We are given an reference example $4.25$ and we have to setup a system of equations and solve them.

The problem will be: Peter has a pocketful of quarters and dimes. The total value of the coins is $$3.80$. The number of quarter is $4$ less than twice the number of dimes. How many quarter and how many dimes does Peter have?

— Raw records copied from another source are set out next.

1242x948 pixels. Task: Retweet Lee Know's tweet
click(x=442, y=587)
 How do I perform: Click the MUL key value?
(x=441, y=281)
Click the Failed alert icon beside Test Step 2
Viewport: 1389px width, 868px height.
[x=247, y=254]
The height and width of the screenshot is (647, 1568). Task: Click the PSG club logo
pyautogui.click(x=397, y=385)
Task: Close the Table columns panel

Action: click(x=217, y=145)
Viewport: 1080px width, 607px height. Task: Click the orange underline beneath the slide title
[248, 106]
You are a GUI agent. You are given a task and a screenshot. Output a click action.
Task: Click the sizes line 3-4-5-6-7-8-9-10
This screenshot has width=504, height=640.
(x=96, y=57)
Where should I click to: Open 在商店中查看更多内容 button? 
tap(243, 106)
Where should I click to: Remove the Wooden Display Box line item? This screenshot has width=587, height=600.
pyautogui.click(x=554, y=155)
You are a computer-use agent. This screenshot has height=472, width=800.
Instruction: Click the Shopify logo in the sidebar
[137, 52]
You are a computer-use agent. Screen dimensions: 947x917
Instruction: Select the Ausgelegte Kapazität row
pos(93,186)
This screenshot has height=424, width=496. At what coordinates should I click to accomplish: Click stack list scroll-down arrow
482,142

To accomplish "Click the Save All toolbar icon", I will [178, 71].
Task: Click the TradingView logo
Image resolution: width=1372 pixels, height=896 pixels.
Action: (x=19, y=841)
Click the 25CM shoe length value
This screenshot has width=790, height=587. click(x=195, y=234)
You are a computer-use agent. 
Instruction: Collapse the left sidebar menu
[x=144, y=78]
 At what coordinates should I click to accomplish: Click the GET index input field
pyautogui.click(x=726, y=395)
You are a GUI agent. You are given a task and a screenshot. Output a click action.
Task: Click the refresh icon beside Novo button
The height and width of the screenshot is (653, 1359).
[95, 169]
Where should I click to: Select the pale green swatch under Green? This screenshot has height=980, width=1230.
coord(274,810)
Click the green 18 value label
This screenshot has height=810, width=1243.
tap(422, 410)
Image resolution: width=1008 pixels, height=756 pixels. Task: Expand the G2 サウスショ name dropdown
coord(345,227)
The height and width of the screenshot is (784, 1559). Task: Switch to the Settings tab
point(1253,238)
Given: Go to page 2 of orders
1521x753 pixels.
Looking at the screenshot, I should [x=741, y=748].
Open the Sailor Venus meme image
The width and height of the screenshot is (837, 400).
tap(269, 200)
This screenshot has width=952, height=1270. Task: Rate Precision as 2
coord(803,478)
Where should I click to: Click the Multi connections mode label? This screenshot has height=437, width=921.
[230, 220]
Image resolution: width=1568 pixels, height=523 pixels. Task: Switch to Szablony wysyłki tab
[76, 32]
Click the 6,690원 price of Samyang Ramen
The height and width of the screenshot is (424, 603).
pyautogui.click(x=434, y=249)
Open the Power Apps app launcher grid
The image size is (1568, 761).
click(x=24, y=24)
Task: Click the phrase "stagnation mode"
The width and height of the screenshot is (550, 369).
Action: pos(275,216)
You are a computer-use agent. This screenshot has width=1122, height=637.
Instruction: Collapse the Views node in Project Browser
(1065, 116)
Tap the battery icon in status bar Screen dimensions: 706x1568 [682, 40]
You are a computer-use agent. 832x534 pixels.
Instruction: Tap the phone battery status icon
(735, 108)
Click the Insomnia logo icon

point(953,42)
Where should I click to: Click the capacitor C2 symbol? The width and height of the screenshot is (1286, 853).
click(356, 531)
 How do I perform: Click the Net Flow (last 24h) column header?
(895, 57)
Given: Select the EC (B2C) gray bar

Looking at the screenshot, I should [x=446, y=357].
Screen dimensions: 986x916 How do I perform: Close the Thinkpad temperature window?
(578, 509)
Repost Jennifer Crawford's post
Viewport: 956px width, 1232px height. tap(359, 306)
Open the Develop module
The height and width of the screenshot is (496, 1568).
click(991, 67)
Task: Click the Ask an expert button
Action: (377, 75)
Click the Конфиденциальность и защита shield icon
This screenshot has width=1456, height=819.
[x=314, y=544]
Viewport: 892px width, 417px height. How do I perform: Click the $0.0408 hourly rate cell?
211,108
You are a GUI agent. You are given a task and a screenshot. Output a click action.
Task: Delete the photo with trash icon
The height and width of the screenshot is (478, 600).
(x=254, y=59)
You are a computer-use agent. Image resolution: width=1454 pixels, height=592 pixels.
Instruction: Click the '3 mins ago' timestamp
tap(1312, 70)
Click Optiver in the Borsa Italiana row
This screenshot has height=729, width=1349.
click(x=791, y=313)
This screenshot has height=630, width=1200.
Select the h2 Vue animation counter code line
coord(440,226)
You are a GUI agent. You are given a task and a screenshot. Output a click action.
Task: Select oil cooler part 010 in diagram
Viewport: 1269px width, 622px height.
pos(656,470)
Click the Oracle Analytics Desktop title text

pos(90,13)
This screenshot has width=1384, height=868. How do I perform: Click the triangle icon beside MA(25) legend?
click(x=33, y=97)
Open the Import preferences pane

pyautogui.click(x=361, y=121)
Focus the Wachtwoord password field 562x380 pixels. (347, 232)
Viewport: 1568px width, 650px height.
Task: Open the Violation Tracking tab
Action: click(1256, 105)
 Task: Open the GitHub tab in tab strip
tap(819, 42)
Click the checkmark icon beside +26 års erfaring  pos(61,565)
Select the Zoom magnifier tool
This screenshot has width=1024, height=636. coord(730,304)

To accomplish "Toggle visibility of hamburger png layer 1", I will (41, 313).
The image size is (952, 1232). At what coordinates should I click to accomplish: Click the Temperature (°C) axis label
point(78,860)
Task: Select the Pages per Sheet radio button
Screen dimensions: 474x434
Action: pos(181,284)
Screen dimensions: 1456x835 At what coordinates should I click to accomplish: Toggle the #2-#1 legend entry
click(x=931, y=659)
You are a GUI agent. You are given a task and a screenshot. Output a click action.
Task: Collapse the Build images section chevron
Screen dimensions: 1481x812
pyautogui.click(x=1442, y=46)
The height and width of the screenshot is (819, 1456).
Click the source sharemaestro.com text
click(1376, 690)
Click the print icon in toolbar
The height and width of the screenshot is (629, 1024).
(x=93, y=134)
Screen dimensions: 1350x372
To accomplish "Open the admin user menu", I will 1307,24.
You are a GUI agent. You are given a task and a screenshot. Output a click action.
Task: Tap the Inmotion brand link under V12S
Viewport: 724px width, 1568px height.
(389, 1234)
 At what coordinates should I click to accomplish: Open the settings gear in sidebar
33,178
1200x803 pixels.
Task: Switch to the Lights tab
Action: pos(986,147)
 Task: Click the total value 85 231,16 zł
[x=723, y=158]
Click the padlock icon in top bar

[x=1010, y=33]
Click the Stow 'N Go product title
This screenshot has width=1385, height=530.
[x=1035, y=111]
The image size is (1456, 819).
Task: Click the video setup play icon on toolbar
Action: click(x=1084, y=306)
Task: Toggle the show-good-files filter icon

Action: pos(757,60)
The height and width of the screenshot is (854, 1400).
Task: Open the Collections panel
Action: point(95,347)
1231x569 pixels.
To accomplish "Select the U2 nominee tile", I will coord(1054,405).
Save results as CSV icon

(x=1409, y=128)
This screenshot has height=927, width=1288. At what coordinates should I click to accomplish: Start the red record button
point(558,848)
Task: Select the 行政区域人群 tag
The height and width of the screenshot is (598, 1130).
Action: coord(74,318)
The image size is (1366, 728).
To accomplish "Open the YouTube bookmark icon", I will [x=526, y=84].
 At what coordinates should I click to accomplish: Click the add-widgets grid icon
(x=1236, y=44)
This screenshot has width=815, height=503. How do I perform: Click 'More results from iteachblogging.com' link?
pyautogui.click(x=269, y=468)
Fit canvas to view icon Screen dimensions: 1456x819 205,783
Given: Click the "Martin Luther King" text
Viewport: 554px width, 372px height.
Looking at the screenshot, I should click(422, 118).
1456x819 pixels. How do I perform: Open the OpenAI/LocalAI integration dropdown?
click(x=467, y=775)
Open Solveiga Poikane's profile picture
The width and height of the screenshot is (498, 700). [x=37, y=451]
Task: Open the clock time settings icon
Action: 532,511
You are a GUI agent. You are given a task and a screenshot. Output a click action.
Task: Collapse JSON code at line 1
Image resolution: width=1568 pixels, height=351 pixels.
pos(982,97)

Let $x$ and $y$ be the number of quarter and dimes,

So, the system of equation will be,

$$\begin{gathered} x=2y-4 -\left(1\right) \\ 0.25x+0.10y=3.80 -\left(2\right) \end{gathered}$$

Putting the value of $x$ in second equation, we get

$$\begin{gathered} 0.25x+0.10y=3.80 \\ 0.25(2y-4)+0.10y=3.80 \\ 0.50y-1+0.10y=3.80 \\ 0.60y=4.80 \\ y=\frac{4.80}{0.60} \\ y=8 \end{gathered}$$

Putting the value of $y$ in first equation, we get

$$\begin{gathered} x=2y-4 \\ x=2\left(8\right)-4 \\ x=16-4 \\ x=12 \end{gathered}$$

Hence the number of dimes is $8$ and number of quarter is $12$. 

Putting the value of $x,y$ in the second equation, we get

$$\begin{gathered} 0.25x+0.10y=3.80 \\ 0.25\left(12\right)+0.10\left(8\right)=3.80 \\ 3+0.80=3.80 \\ 3.80=3.80 \end{gathered}$$

This is true, hence the solution is correct.